La station Blair est construite à aire ouverte et les planchers sont chauffants, pour éviter que la neige ne s'y accumule l’hiver.

À l'entrée de la station, des distributrices de billets attendront les usagers qui devront balayer leur billet pour passer les barrières qui donneront accès aux quais d'embarquement.

Une attention particulière a été accordée à l'accessibilité universelle et aux cyclistes. Des ascenseurs, des panneaux tactiles et en braille, des rampes pour monter les vélos, ainsi qu’un grand stationnement à vélo ont aussi été inclus dans ce projet.

Le maire d’Ottawa, Jim Watson, a souligné que grâce aux caractéristiques de conception innovantes de la station Blair, les usagers peuvent s'attendre à une expérience de transport en commun efficace et accessible lorsque la Ligne de la Confédération de l'O-Train entrera en service.

Jusqu'à 150 autobus et 8000 personnes à l'heure de pointe devraient transiter à la station Blair. Ce sera le point de convergence névralgique pour de nombreux usagers venant de l'est de la ville.

Le maire Watson croit que cette station aura un effet positif pour réduire la circulation dans le centre-ville.

Il a répété que l'objectif pour finaliser la construction des 13 stations de la ligne de la Confédération est toujours fixé au 2 novembre, même s'il ne peut pas assurer que ce sera fait dans les temps.

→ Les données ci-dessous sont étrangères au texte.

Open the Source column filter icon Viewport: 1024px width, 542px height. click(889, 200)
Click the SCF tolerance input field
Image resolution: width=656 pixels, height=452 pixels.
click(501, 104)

Si tout va comme prévu, c'est à la fin novembre que le public pourra utiliser le train léger.

Fébrilité pour les usagers

Cette station est attendue avec impatience dans le secteur par les usagers du transport collectif.

« Si ça peut me sauver du temps pour aller au travail je pense que ça peut être intéressant comme moyen de transport », affirme Manon Morin, une résidente d'Orléans qui travaille au centre-ville.

De son côté, une étudiante de l'Université d'Ottawa qui doit consacrer une heure pour se rendre de chez elle à l'université croit que son trajet sera moins long et plus efficace avec l'arrivée de l'O-Train. « Je pense que ça ajoute des options aux gens pour se déplacer, pas seulement en autobus, mais aussi par le train léger », conclut Cynthia Mondesir.